How rewarding a career is depends as much on personal goals, skills and ambitions as it does upon the profession or job itself. So it is impossible to make a call as to whether primary teaching is more rewarding or if secondary teaching is. However, what we can do is look at some of the salient features of each teaching profile and then perhaps make a comparison between the two.
Primary school teachers can teach students between the ages of 3 through to 11, divided into three stages, foundation stage – that is nursery or reception for children between 3 to 5 years, Key Stage 1 – which is for children between 5 to 7 years, or years 1 and 2, and Key Stage 2 – which is mainly children between 7 – 11 years of age, or years 3 to 6. The role of a primary teacher includes teaching the primary curriculum, motivating students through their teaching style, organisational duties, and other duties such as providing feedback to parents or carers, organising school trips or events etc. Secondary school teachers teach the national curriculum to students from ages 11 to 18 years.

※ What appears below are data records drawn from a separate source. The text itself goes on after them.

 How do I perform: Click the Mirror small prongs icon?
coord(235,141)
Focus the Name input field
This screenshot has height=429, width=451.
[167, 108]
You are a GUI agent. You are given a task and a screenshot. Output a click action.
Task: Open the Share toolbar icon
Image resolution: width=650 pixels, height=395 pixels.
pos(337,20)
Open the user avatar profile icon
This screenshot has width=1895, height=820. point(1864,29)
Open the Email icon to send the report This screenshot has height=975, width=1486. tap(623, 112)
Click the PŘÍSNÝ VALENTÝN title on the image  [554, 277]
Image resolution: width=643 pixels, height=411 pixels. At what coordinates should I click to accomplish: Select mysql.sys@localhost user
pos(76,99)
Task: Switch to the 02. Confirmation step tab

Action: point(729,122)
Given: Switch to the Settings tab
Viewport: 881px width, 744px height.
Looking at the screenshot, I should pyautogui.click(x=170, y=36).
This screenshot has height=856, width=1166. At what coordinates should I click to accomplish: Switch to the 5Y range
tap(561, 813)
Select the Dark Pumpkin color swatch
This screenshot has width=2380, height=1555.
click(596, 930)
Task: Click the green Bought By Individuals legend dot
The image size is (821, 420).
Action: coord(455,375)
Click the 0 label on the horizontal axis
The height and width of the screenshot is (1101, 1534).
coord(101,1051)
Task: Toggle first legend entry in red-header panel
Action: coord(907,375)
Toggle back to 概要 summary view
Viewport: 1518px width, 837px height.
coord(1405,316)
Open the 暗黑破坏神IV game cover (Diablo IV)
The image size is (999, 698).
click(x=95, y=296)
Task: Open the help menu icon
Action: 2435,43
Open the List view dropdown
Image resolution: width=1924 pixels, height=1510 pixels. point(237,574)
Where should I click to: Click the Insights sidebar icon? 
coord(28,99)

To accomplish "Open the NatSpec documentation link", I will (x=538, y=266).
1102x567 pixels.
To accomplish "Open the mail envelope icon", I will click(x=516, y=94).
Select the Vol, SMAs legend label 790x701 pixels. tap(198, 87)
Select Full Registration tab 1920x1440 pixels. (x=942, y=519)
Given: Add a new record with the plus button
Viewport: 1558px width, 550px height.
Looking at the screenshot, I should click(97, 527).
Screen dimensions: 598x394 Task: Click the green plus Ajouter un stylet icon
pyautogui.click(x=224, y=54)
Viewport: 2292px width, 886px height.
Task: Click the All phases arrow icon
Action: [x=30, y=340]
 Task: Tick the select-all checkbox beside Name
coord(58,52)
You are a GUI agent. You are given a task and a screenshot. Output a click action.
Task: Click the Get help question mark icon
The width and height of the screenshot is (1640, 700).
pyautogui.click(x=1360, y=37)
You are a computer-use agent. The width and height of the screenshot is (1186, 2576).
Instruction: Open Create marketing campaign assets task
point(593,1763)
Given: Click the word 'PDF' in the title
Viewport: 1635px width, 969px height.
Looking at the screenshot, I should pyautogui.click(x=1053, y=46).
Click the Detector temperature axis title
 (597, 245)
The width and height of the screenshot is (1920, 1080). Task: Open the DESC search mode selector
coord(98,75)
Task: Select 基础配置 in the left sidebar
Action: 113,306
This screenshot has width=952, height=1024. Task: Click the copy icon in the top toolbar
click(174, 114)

As teachers, both secondary and primary teachers, they must try to motivate pupils to learn and perform to the best of their individual ability. Secondary teachers teach older students and are particularly expected to keep up to date with new developments in their teaching area, and devising effective ways of teaching using different technologies like podcasts, films, interactive teaching etc.
A teacher is meant to support and motivate a pupil to learn and explore new areas of knowledge and understanding. A teacher is also meant to be a mentor and support a student’s growth as an individual. As such, the main difference between the nature of secondary and primary teaching is the age of the pupils, the stage of life they are at, and the problems, issues and needs that come with that.
According to the personal experience of a primary teacher, the best part about primary school teaching is that every day is completely different, and the job never gets boring mainly because of the children, their curiosity and their desire to learn new things. The most satisfying part of being a primary teacher according to this individual opinion is seeing how her young students progress through the year – and knowing that she has helped them achieve it.
Teaching at secondary school level can be more hard work simply because of the level of the curriculum, as well as the demands and needs of the students, who are older. Secondary school teachers particularly need to be more effective in dealing with difficult students. There is often the added responsibility of having to deal with student’s personal problems or issues. These are often delicate areas and it becomes important to take into account students’ home and social life as well.
Teaching in general can be one of the most rewarding professions there are. Mentoring students and watching them learn new things, and helping them achieve their goals can be a very satisfying thing. But unsurprisingly, teaching is also a highly demanding profession. Which level of teaching would be more satisfying for a teacher would depend on their personal skills and their priorities.